▸ **Given passage**:

Meanwhile, while this single-byte character encoding fragmentation process took place, users in other parts of the world like China, Japan and Korea found the idea of using a single byte to encode characters laughable. Languages like Chinese, Japanese and Korean rely heavily on ideographs -- symbols representing the meaning of a word, not the sounds of a language -- so with single-byte character encodings limited to representing 256 characters they prove inadequate for these languages that can have thousands of characters. These special symbols used in Chinese, Japanese and Korean are often called CJK characters, with CJK being an acronym made up from each language's initial. To address such needs web applications targeting Chinese, Japanese and Korean speakers require to use multi-byte character encodings.
This brought about a series of multi-byte character encodings, such as IEC-2022-JP and Shift-JIS to support Japanese, IEC-2022-KR and KSX1001 to support Korean, as well as GB-2312 and GBK to support Chinese. By using multiple-bytes, an enormous amount of positions are made available for character representations (e.g. 2 bytes with 8 bits each has a potential for 2^16=65,536 character representations and 3 bytes with 8 bits each has a potential for 2^24=16,777,216 character representations), more than enough to satisfy thousands of ideographs in Chinese, Japanese and Korean.
But would you dare guess what happens if a web application's permanent storage system uses the IEC-2022-JP character encoding to store data and you use a run-time (e.g. Java, Python, Ruby) built using ISO-8859-1 to read this data and do a business process ? Or a web application's HTML content is written with the GBK character encoding but accessed with a browser in Europe incapable of detecting this encoding ? You'll be back to seeing squiggles, question marks or characters with different meaning. This is because, multi-byte character encodings also define meanings for each position in their bytes (e.g. the 232nd position in a multi-byte character encoding is used to represent a meaningful character to that particular encoding, like a kanji, hiragana or katakana character, similar to how the 232nd position in an Arabic focused character encoding is used to represent an Arab letter or the 232nd position in a Hebrew focused character encoding is used to represent Hebrew letters).
So is there a solution to all this character encoding madness ? Yes, it's called Unicode, and it's one of the leading variable-width encodings used in software. There are actually several types of Unicode, but for web applications UTF-8 is the dominant choice. UTF-16 and UTF-32 are the other types of Unicode, but UTF-16 is primarily used in run-time platforms like Java and Windows OS, where as UTF-32 is used in several Unix OS. The differences consist of UTF-8 using one to four 8-bit bytes to represent characters, UTF-16 one or two 16-bit code units to represent characters and UTF-32 using a single 32-bit code unit to represent characters.

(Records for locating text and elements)

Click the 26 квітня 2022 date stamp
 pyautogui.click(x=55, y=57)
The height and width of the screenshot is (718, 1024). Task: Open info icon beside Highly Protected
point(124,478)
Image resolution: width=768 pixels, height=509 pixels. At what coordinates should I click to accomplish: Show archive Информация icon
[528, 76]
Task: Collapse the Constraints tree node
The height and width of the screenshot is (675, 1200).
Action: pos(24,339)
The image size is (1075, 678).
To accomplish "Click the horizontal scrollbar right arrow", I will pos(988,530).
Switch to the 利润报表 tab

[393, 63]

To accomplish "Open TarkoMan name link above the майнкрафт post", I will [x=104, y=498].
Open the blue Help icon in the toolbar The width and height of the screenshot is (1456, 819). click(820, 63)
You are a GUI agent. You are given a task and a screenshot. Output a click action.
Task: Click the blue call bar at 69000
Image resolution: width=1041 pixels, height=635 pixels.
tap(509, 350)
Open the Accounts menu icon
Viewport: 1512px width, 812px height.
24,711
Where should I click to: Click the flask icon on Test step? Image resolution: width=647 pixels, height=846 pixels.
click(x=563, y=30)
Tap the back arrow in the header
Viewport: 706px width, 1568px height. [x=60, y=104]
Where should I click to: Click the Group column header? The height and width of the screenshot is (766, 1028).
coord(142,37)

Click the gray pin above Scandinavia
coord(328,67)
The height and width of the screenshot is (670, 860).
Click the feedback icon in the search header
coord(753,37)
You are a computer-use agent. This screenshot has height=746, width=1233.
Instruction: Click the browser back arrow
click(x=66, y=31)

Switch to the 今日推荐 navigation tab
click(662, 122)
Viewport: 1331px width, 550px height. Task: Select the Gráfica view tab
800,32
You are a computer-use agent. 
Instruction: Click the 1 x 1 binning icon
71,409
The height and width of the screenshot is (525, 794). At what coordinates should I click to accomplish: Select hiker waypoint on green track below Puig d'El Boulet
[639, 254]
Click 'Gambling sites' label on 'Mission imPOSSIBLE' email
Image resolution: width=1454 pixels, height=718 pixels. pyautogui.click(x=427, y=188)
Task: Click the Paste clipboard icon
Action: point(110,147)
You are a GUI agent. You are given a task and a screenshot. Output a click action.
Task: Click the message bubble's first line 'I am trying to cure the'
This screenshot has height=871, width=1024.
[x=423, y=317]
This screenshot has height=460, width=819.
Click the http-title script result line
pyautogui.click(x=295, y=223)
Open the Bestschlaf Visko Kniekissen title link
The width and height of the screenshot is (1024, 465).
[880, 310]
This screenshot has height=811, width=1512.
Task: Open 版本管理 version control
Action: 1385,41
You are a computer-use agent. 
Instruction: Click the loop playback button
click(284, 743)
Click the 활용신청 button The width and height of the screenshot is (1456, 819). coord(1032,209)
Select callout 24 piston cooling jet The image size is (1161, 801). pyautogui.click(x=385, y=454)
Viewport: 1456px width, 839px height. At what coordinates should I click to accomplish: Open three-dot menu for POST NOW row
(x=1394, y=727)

▸ **Tasks to carry out**:
1. Return the lines of the records that run from the line containing "The height and width of the screenshot is (525, 794)." through the line containing "[x=423, y=317]", both included, repeating them exactly.
2. Pick up the passage on character encodings and Unicode where it stops, and supply the next part.

▸ **Task results**:
1.
The height and width of the screenshot is (525, 794). At what coordinates should I click to accomplish: Select hiker waypoint on green track below Puig d'El Boulet
[639, 254]
Click 'Gambling sites' label on 'Mission imPOSSIBLE' email
Image resolution: width=1454 pixels, height=718 pixels. pyautogui.click(x=427, y=188)
Task: Click the Paste clipboard icon
Action: point(110,147)
You are a GUI agent. You are given a task and a screenshot. Output a click action.
Task: Click the message bubble's first line 'I am trying to cure the'
This screenshot has height=871, width=1024.
[x=423, y=317]

2.
Getting back to UTF-8 which is the preferred Unicode choice for web applications. How is it that UTF-8 solves the problem of multiple character encodings not getting in the way of each other ? The answer is simple, in UTF-8 there's only a single character for every byte position that is equally interpreted on every system in the world supporting UTF-8. This means that in UTF-8, the 232nd position in its first byte will always represent the è character (Latin small letter e with grave accent), whether it's accesed on a system in Saudi Arabia, Israel or Norway.
So what happens if a web application requires using characters like و (Arabic Letter waw), ט (Hebrew letter tet) or č (Grapheme or latin c with háček) ? UTF-8 also assigns each of these characters an exclusive byte position to unequivocally represent such characters on any system in the world. UTF-8 can do this because it's designed to use up to 4-bytes to represent characters.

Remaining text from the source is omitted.